■ **AIM OF THE TASK**
Rewrite the items from the line with "Expand the All ticks type dropdown" to the line with "(x=364, y=70)", swapping every "Toggle" for "Switch" and leaving the rest unchanged.

[Extracted records]

==*==

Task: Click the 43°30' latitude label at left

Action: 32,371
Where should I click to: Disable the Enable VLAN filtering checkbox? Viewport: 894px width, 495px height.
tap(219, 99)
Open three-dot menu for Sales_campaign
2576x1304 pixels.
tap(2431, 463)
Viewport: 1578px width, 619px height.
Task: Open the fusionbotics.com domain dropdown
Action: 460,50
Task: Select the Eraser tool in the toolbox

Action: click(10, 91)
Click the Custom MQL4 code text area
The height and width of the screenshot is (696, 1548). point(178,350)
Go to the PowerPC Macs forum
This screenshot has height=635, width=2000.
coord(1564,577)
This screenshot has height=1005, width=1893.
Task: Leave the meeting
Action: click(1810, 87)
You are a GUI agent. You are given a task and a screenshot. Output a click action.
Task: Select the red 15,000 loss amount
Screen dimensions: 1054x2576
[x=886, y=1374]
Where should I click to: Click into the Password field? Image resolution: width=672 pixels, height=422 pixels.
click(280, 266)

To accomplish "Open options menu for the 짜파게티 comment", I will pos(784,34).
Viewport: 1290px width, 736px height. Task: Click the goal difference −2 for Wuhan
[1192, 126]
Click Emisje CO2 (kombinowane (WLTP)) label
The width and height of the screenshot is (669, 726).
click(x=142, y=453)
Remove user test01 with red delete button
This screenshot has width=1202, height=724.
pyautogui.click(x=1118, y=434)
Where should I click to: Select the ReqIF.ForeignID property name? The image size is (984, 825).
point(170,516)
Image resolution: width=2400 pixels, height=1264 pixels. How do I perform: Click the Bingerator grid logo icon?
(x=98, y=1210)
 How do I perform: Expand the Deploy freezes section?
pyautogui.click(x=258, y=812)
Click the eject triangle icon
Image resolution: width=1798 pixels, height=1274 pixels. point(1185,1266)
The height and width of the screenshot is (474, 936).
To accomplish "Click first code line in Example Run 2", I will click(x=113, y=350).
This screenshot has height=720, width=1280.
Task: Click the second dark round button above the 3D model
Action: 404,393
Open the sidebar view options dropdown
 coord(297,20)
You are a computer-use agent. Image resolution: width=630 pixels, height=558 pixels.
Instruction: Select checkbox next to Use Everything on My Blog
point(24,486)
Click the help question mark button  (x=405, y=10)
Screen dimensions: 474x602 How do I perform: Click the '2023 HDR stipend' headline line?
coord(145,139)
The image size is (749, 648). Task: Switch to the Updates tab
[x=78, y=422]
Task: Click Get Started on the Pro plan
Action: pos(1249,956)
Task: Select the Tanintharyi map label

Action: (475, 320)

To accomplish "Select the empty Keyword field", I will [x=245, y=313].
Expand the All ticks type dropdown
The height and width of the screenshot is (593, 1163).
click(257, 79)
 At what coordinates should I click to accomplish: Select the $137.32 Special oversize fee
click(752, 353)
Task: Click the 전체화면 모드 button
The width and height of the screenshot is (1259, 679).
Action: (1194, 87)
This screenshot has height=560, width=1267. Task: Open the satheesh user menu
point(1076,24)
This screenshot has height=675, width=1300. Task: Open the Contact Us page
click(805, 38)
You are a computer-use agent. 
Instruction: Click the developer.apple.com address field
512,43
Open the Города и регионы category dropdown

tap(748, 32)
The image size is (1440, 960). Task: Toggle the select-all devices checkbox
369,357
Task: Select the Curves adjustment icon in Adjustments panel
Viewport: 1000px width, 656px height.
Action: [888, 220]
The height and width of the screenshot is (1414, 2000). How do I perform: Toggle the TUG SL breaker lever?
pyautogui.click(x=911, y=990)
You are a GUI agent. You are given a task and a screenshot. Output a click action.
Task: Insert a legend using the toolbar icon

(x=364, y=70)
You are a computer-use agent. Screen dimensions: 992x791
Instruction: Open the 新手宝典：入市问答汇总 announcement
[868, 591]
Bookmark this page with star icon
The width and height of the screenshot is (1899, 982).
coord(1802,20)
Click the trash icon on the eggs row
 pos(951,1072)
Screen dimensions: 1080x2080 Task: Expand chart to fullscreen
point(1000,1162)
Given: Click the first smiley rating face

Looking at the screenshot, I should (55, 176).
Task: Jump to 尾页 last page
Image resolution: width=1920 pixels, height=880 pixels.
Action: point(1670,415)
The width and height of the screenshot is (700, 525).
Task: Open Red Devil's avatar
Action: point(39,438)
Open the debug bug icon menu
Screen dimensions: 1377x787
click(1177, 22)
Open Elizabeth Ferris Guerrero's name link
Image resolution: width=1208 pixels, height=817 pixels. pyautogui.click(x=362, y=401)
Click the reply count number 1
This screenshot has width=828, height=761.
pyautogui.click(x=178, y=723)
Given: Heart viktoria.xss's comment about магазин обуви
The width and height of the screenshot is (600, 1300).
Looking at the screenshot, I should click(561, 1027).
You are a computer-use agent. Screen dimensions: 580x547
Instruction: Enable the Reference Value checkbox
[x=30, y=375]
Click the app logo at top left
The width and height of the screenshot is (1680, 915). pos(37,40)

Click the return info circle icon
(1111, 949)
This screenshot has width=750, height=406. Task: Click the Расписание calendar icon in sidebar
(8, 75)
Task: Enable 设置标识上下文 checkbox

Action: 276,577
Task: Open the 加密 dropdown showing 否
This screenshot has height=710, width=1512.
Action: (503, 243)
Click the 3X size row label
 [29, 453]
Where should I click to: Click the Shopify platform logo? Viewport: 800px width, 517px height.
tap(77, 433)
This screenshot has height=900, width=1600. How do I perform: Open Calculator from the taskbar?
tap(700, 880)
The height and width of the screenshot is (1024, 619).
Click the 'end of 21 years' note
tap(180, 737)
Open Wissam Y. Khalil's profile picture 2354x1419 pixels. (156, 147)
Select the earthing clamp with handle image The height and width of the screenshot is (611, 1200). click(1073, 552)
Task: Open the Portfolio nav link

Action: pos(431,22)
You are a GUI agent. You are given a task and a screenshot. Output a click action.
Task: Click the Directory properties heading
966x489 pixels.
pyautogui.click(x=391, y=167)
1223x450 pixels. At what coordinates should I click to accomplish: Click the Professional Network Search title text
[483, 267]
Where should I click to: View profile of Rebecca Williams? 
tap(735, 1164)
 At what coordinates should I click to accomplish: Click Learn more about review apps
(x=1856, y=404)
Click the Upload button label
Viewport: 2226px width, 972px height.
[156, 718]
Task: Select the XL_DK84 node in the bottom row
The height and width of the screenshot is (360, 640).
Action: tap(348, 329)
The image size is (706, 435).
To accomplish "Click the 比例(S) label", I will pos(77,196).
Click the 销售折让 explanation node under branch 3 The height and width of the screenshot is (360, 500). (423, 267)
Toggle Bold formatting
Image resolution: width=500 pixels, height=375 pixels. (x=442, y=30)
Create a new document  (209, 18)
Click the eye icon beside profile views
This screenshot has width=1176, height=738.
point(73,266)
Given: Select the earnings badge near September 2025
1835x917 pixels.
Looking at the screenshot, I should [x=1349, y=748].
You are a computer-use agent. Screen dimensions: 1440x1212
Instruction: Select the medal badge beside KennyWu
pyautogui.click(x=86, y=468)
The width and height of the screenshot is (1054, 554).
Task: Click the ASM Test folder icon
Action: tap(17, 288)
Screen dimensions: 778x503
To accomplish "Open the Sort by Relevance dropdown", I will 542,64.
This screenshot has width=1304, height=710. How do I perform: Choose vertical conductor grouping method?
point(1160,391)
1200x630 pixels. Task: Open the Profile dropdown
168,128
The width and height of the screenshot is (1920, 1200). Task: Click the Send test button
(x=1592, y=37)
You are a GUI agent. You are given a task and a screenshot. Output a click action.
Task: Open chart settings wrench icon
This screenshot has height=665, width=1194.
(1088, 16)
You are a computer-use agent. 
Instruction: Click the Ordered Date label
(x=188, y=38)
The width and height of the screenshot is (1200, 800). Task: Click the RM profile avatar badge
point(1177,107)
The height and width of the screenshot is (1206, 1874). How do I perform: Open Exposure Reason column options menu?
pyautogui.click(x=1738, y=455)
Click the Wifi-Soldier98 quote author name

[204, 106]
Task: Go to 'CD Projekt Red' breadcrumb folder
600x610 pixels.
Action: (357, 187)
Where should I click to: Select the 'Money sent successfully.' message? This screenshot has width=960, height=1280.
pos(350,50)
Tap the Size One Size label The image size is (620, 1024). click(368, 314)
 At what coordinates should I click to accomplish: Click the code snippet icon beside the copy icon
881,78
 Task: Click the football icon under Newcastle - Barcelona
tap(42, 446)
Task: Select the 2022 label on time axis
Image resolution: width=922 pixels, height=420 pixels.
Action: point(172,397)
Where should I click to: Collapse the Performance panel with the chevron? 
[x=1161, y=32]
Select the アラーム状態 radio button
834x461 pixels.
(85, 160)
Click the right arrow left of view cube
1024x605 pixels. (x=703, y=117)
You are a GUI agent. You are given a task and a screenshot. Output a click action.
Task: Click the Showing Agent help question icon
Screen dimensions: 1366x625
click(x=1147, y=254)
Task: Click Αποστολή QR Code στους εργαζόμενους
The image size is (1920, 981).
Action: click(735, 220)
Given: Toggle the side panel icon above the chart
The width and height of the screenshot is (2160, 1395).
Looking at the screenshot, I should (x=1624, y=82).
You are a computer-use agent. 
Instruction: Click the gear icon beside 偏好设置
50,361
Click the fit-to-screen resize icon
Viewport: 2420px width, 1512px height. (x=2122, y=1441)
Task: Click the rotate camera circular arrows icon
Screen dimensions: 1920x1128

==*==

■ **COMPLETE ANSWER**
Expand the All ticks type dropdown
The height and width of the screenshot is (593, 1163).
click(257, 79)
 At what coordinates should I click to accomplish: Select the $137.32 Special oversize fee
click(752, 353)
Task: Click the 전체화면 모드 button
The width and height of the screenshot is (1259, 679).
Action: (1194, 87)
This screenshot has height=560, width=1267. Task: Open the satheesh user menu
point(1076,24)
This screenshot has height=675, width=1300. Task: Open the Contact Us page
click(805, 38)
You are a computer-use agent. 
Instruction: Click the developer.apple.com address field
512,43
Open the Города и регионы category dropdown

tap(748, 32)
The image size is (1440, 960). Task: Switch the select-all devices checkbox
369,357
Task: Select the Curves adjustment icon in Adjustments panel
Viewport: 1000px width, 656px height.
Action: [888, 220]
The height and width of the screenshot is (1414, 2000). How do I perform: Switch the TUG SL breaker lever?
pyautogui.click(x=911, y=990)
You are a GUI agent. You are given a task and a screenshot. Output a click action.
Task: Insert a legend using the toolbar icon

(x=364, y=70)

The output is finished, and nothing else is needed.